Matisse,
Chapelle de Vence, 1947-1951
« Je vais construire votre chapelle », promet en 1947 aux dominicaines de Vence un jeune homme de 78 ans, Henri Matisse. Le peintre se sent, depuis une grave opération suivie d’une longue convalescence en 1941, bénéficier d’une « seconde vie ». Et, dans sa villa qui s’appelle « Le Rêve » ou dans son atelier de l’hôtel Regina, Matisse passe quatre années à réaliser les plans, les vitraux et les dessins sur carreaux de céramique de la Chapelle, consacrée en juin 1951. Son chef d’œuvre, la quintessence de son cheminement artistique.
Dans cet ensemble la Vierge à l’enfant se distingue par sa majestueuse évidence. Entourée de l’extraordinaire Chemin de croix et d’un portrait de saint Dominique où l’on reconnait le rénovateur de l’art sacré contemporain que fut le père Couturier, Marie se dresse dans la simplicité d’un dessin aussi décisif qu’évocateur. On connait plusieurs esquisses de cette œuvre, à la plume, au pinceau, au fusain qui restent toutes anecdotiques. La puissance de l’expression tient à sa sobriété. Le dessin se fait litote, exercice matériel et spirituel du dépouillement. Des esquisses premières, qui sont des représentations gracieuses d’une jolie mère à l’enfant, à l’œuvre finale, tout s’est joué dans la réduction à l’essentiel, à la pureté du trait.

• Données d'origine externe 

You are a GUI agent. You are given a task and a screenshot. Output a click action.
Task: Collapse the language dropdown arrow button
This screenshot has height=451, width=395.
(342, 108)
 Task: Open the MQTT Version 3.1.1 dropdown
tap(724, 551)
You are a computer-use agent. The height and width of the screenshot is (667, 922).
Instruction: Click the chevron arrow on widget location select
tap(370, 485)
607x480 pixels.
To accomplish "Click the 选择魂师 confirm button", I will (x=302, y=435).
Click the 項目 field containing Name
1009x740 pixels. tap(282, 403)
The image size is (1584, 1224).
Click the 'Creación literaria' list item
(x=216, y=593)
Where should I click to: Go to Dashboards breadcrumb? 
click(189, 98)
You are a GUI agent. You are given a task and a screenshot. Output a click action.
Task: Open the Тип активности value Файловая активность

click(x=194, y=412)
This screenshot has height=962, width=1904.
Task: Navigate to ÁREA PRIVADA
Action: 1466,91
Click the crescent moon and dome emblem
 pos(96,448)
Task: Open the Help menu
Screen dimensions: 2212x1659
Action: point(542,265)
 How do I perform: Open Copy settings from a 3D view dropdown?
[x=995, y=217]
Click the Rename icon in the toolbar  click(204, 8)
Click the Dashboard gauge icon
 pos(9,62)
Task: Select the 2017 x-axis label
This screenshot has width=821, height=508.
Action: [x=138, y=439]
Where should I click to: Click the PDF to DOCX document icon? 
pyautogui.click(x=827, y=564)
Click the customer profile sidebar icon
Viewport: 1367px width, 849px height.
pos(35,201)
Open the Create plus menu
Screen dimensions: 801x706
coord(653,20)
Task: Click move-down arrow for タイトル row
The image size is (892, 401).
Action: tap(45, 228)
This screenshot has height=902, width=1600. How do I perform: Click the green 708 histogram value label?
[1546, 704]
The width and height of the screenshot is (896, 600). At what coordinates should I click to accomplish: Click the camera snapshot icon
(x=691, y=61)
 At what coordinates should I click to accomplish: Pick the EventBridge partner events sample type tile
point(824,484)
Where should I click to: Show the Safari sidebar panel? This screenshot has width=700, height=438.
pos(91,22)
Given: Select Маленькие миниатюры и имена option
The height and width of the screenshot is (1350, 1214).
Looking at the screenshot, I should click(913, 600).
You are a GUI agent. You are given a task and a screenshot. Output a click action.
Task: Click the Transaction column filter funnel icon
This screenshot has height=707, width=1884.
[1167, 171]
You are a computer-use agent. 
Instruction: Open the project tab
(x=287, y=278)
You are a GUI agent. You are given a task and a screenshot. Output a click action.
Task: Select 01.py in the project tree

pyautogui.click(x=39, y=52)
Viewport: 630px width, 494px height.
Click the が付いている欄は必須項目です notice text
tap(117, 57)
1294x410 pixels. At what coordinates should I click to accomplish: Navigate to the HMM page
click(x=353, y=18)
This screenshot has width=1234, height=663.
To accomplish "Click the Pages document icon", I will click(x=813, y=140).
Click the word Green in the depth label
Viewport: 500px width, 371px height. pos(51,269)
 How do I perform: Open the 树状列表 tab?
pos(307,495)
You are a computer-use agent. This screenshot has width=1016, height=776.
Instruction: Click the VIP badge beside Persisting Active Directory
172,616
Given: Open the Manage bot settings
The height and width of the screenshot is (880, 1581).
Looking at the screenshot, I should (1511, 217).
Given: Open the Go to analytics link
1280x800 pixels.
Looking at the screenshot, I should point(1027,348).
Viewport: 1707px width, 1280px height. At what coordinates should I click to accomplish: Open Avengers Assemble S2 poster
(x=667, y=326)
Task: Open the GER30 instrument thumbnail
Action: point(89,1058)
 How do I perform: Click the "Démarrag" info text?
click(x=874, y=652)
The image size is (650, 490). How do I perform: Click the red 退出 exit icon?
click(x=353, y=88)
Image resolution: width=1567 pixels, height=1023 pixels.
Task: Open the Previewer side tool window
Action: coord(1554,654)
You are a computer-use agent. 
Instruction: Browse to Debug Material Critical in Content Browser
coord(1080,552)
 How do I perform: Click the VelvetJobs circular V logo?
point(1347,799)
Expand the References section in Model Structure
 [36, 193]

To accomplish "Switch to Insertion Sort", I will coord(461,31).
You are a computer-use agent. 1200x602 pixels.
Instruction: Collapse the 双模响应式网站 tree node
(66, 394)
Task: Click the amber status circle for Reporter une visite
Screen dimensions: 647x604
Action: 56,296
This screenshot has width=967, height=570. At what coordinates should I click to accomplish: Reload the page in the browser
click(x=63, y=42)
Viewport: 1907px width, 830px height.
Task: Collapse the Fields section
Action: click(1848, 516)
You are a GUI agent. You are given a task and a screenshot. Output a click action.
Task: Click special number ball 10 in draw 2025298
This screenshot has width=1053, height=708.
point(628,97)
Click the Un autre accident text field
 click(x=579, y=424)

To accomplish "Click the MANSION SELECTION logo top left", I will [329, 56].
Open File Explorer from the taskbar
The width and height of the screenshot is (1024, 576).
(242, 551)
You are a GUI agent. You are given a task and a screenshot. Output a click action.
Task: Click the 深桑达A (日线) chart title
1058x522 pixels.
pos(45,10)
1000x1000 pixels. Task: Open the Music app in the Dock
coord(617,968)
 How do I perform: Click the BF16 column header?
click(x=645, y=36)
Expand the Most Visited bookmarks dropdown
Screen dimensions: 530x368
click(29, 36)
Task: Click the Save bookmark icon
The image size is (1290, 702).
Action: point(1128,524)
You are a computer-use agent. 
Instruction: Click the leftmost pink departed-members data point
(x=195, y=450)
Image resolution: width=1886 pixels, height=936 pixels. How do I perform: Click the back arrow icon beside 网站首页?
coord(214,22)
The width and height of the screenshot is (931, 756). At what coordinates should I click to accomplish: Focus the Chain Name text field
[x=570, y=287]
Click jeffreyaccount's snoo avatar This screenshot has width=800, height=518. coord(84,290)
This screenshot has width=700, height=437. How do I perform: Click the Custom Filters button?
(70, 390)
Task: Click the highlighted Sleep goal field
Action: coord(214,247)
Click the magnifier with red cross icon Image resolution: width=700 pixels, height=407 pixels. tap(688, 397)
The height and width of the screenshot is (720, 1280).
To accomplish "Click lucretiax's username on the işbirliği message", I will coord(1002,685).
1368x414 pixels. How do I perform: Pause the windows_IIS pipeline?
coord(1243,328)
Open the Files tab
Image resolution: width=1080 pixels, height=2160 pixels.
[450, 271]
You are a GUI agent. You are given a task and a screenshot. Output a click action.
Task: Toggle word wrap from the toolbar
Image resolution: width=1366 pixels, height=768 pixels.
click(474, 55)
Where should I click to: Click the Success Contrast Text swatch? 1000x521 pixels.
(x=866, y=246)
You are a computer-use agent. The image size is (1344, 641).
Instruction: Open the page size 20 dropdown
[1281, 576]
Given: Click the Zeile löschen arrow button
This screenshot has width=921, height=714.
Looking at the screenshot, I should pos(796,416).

En ce visage ouvert de la mère de Dieu comme de son fils, chacun peut à loisir projeter ses rêves, ses souvenirs, ses désirs. Et le trait souverain dessine le corps, donne à voir comme une plénitude charnelle. L’incarnation tient à la puissance suggestive de la ligne. Presque rien donne à voir presque tout.
Même si nous ne sommes pas ici face à une scène de Nativité et n’assistons pas à la naissance de Jésus dans une crèche à la saint François, cette composition marque pour moi Noël dans sa valeur cardinale. Jésus, vrai Dieu vrai homme, porté par sa mère ouvre les bras en croix, comme la naissance de Jésus ouvre une histoire nouvelle. Histoire d’une vie, toute puissante dans sa fragilité, dans sa capacité à accepter d’être brisée, fractionnée, partagée. Le miracle de Noël je le vois dans le croisement de cette stature verticale et de ces bras à l’horizontale. Dans le croisement, d’année en année, de l’éternité de Dieu et de notre temporalité humaine.
Une simple ligne noire sur fond blanc nous introduit à la plénitude d’un monde coloré, charnel, émouvant. Où des nuages fleurs nous font vivre la tête dans les étoiles et les pieds bien sur terre.